* **Stored records**

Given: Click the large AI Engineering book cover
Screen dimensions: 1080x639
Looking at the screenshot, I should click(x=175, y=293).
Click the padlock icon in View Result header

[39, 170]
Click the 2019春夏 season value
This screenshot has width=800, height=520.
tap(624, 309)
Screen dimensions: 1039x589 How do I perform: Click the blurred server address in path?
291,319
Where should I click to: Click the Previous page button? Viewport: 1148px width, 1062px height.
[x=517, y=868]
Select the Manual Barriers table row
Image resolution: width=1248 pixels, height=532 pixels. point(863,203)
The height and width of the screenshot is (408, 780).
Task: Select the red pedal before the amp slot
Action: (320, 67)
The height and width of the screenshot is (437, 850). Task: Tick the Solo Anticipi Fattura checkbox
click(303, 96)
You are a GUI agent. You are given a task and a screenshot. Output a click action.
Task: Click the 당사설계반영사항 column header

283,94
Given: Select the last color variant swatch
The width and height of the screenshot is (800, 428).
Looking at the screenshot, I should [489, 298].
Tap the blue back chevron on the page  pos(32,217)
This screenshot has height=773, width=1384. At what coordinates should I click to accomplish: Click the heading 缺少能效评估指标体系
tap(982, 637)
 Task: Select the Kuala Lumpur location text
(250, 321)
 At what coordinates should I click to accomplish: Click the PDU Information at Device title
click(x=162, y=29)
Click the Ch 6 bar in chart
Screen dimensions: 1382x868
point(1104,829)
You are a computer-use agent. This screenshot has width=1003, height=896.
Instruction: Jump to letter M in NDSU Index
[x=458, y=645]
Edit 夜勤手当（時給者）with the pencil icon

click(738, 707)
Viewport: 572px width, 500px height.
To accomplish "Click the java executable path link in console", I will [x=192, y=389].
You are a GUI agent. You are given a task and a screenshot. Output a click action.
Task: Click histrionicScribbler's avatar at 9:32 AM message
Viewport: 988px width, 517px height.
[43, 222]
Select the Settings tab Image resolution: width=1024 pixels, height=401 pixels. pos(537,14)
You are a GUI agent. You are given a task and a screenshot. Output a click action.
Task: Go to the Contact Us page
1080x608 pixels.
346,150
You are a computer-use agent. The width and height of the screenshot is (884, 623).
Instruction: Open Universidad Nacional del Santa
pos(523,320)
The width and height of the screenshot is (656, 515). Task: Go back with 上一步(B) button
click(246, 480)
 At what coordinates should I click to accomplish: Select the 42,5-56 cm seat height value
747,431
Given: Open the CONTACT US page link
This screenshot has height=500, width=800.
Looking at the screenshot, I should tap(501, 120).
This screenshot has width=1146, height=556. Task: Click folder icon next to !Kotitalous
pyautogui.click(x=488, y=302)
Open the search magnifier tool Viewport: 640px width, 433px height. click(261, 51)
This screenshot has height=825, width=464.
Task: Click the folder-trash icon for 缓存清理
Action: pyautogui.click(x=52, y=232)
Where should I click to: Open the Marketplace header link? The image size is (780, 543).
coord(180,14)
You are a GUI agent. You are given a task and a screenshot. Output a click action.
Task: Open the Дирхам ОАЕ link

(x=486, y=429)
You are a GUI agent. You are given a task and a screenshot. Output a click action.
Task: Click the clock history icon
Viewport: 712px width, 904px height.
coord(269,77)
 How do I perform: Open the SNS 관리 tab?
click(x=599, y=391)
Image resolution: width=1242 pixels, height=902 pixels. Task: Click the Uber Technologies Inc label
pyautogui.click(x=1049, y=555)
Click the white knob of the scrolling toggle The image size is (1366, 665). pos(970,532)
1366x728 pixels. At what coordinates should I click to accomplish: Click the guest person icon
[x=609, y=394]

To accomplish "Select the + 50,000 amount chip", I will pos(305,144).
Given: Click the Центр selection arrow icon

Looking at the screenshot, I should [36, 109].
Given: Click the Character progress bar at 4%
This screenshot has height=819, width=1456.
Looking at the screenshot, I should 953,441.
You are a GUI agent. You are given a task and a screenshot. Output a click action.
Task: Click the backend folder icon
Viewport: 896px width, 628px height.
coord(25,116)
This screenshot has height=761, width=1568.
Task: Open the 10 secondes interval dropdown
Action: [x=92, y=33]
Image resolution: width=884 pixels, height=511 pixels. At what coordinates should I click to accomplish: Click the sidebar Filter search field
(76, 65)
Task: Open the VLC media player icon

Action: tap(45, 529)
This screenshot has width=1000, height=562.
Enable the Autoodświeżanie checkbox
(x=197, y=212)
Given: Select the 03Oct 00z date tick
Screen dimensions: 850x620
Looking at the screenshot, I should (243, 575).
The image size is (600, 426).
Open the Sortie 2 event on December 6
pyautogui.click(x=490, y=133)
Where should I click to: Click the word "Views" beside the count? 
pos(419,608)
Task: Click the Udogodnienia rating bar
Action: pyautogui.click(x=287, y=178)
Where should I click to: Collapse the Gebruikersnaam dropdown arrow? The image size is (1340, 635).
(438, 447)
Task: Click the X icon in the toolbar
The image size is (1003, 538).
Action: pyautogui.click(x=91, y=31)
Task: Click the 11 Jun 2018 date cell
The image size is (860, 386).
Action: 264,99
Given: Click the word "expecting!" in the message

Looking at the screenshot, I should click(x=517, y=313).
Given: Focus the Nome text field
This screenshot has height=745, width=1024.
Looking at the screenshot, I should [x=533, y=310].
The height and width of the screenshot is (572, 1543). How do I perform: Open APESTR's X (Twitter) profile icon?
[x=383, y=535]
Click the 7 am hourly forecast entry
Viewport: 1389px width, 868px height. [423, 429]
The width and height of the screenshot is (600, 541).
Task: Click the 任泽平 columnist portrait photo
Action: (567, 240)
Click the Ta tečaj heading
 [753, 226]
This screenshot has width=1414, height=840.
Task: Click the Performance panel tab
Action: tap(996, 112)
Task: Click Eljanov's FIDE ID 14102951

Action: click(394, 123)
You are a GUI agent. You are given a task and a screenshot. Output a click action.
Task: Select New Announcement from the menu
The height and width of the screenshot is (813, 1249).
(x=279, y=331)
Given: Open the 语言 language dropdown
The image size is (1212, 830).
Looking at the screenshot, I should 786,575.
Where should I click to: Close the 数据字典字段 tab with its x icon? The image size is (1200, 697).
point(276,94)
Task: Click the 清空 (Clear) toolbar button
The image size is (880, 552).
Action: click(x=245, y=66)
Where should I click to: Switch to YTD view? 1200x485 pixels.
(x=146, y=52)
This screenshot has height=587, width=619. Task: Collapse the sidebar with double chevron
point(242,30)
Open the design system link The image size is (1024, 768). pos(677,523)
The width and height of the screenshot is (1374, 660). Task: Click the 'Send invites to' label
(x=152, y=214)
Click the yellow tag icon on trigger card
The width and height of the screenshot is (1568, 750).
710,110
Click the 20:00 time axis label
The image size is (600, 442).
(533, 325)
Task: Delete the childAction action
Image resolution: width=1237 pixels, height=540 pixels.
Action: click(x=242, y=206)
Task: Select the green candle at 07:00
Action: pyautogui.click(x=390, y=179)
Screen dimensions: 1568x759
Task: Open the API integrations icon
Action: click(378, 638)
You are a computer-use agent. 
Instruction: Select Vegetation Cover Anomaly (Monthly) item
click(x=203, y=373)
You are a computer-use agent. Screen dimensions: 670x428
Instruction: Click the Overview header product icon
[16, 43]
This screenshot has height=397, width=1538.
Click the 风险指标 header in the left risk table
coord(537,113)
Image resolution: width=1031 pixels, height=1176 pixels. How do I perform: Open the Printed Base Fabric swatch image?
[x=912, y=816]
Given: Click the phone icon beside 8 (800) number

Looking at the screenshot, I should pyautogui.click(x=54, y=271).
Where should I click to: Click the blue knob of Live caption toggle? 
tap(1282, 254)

* **Your objective**
Make an exact copy of every entry.

* **Output of the exercise**
Given: Click the large AI Engineering book cover
Screen dimensions: 1080x639
Looking at the screenshot, I should click(x=175, y=293).
Click the padlock icon in View Result header

[39, 170]
Click the 2019春夏 season value
This screenshot has width=800, height=520.
tap(624, 309)
Screen dimensions: 1039x589 How do I perform: Click the blurred server address in path?
291,319
Where should I click to: Click the Previous page button? Viewport: 1148px width, 1062px height.
[x=517, y=868]
Select the Manual Barriers table row
Image resolution: width=1248 pixels, height=532 pixels. point(863,203)
The height and width of the screenshot is (408, 780).
Task: Select the red pedal before the amp slot
Action: (320, 67)
The height and width of the screenshot is (437, 850). Task: Tick the Solo Anticipi Fattura checkbox
click(303, 96)
You are a GUI agent. You are given a task and a screenshot. Output a click action.
Task: Click the 당사설계반영사항 column header

283,94
Given: Select the last color variant swatch
The width and height of the screenshot is (800, 428).
Looking at the screenshot, I should [489, 298].
Tap the blue back chevron on the page  pos(32,217)
This screenshot has height=773, width=1384. At what coordinates should I click to accomplish: Click the heading 缺少能效评估指标体系
tap(982, 637)
 Task: Select the Kuala Lumpur location text
(250, 321)
 At what coordinates should I click to accomplish: Click the PDU Information at Device title
click(x=162, y=29)
Click the Ch 6 bar in chart
Screen dimensions: 1382x868
point(1104,829)
You are a computer-use agent. This screenshot has width=1003, height=896.
Instruction: Jump to letter M in NDSU Index
[x=458, y=645]
Edit 夜勤手当（時給者）with the pencil icon

click(738, 707)
Viewport: 572px width, 500px height.
To accomplish "Click the java executable path link in console", I will [x=192, y=389].
You are a GUI agent. You are given a task and a screenshot. Output a click action.
Task: Click histrionicScribbler's avatar at 9:32 AM message
Viewport: 988px width, 517px height.
[43, 222]
Select the Settings tab Image resolution: width=1024 pixels, height=401 pixels. pos(537,14)
You are a GUI agent. You are given a task and a screenshot. Output a click action.
Task: Go to the Contact Us page
1080x608 pixels.
346,150
You are a computer-use agent. The width and height of the screenshot is (884, 623).
Instruction: Open Universidad Nacional del Santa
pos(523,320)
The width and height of the screenshot is (656, 515). Task: Go back with 上一步(B) button
click(246, 480)
 At what coordinates should I click to accomplish: Select the 42,5-56 cm seat height value
747,431
Given: Open the CONTACT US page link
This screenshot has height=500, width=800.
Looking at the screenshot, I should tap(501, 120).
This screenshot has width=1146, height=556. Task: Click folder icon next to !Kotitalous
pyautogui.click(x=488, y=302)
Open the search magnifier tool Viewport: 640px width, 433px height. click(261, 51)
This screenshot has height=825, width=464.
Task: Click the folder-trash icon for 缓存清理
Action: pyautogui.click(x=52, y=232)
Where should I click to: Open the Marketplace header link? The image size is (780, 543).
coord(180,14)
You are a GUI agent. You are given a task and a screenshot. Output a click action.
Task: Open the Дирхам ОАЕ link

(x=486, y=429)
You are a GUI agent. You are given a task and a screenshot. Output a click action.
Task: Click the clock history icon
Viewport: 712px width, 904px height.
coord(269,77)
 How do I perform: Open the SNS 관리 tab?
click(x=599, y=391)
Image resolution: width=1242 pixels, height=902 pixels. Task: Click the Uber Technologies Inc label
pyautogui.click(x=1049, y=555)
Click the white knob of the scrolling toggle The image size is (1366, 665). pos(970,532)
1366x728 pixels. At what coordinates should I click to accomplish: Click the guest person icon
[x=609, y=394]

To accomplish "Select the + 50,000 amount chip", I will pos(305,144).
Given: Click the Центр selection arrow icon

Looking at the screenshot, I should [36, 109].
Given: Click the Character progress bar at 4%
This screenshot has height=819, width=1456.
Looking at the screenshot, I should 953,441.
You are a GUI agent. You are given a task and a screenshot. Output a click action.
Task: Click the backend folder icon
Viewport: 896px width, 628px height.
coord(25,116)
This screenshot has height=761, width=1568.
Task: Open the 10 secondes interval dropdown
Action: [x=92, y=33]
Image resolution: width=884 pixels, height=511 pixels. At what coordinates should I click to accomplish: Click the sidebar Filter search field
(76, 65)
Task: Open the VLC media player icon

Action: tap(45, 529)
This screenshot has width=1000, height=562.
Enable the Autoodświeżanie checkbox
(x=197, y=212)
Given: Select the 03Oct 00z date tick
Screen dimensions: 850x620
Looking at the screenshot, I should (243, 575).
The image size is (600, 426).
Open the Sortie 2 event on December 6
pyautogui.click(x=490, y=133)
Where should I click to: Click the word "Views" beside the count? 
pos(419,608)
Task: Click the Udogodnienia rating bar
Action: pyautogui.click(x=287, y=178)
Where should I click to: Collapse the Gebruikersnaam dropdown arrow? The image size is (1340, 635).
(438, 447)
Task: Click the X icon in the toolbar
The image size is (1003, 538).
Action: pyautogui.click(x=91, y=31)
Task: Click the 11 Jun 2018 date cell
The image size is (860, 386).
Action: 264,99
Given: Click the word "expecting!" in the message

Looking at the screenshot, I should click(x=517, y=313).
Given: Focus the Nome text field
This screenshot has height=745, width=1024.
Looking at the screenshot, I should [x=533, y=310].
The height and width of the screenshot is (572, 1543). How do I perform: Open APESTR's X (Twitter) profile icon?
[x=383, y=535]
Click the 7 am hourly forecast entry
Viewport: 1389px width, 868px height. [423, 429]
The width and height of the screenshot is (600, 541).
Task: Click the 任泽平 columnist portrait photo
Action: (567, 240)
Click the Ta tečaj heading
 [753, 226]
This screenshot has width=1414, height=840.
Task: Click the Performance panel tab
Action: tap(996, 112)
Task: Click Eljanov's FIDE ID 14102951

Action: click(394, 123)
You are a GUI agent. You are given a task and a screenshot. Output a click action.
Task: Select New Announcement from the menu
The height and width of the screenshot is (813, 1249).
(x=279, y=331)
Given: Open the 语言 language dropdown
The image size is (1212, 830).
Looking at the screenshot, I should 786,575.
Where should I click to: Close the 数据字典字段 tab with its x icon? The image size is (1200, 697).
point(276,94)
Task: Click the 清空 (Clear) toolbar button
The image size is (880, 552).
Action: click(x=245, y=66)
Where should I click to: Switch to YTD view? 1200x485 pixels.
(x=146, y=52)
This screenshot has height=587, width=619. Task: Collapse the sidebar with double chevron
point(242,30)
Open the design system link The image size is (1024, 768). pos(677,523)
The width and height of the screenshot is (1374, 660). Task: Click the 'Send invites to' label
(x=152, y=214)
Click the yellow tag icon on trigger card
The width and height of the screenshot is (1568, 750).
710,110
Click the 20:00 time axis label
The image size is (600, 442).
(533, 325)
Task: Delete the childAction action
Image resolution: width=1237 pixels, height=540 pixels.
Action: click(x=242, y=206)
Task: Select the green candle at 07:00
Action: pyautogui.click(x=390, y=179)
Screen dimensions: 1568x759
Task: Open the API integrations icon
Action: click(378, 638)
You are a computer-use agent. 
Instruction: Select Vegetation Cover Anomaly (Monthly) item
click(x=203, y=373)
You are a computer-use agent. Screen dimensions: 670x428
Instruction: Click the Overview header product icon
[16, 43]
This screenshot has height=397, width=1538.
Click the 风险指标 header in the left risk table
coord(537,113)
Image resolution: width=1031 pixels, height=1176 pixels. How do I perform: Open the Printed Base Fabric swatch image?
[x=912, y=816]
Given: Click the phone icon beside 8 (800) number

Looking at the screenshot, I should pyautogui.click(x=54, y=271).
Where should I click to: Click the blue knob of Live caption toggle? 
tap(1282, 254)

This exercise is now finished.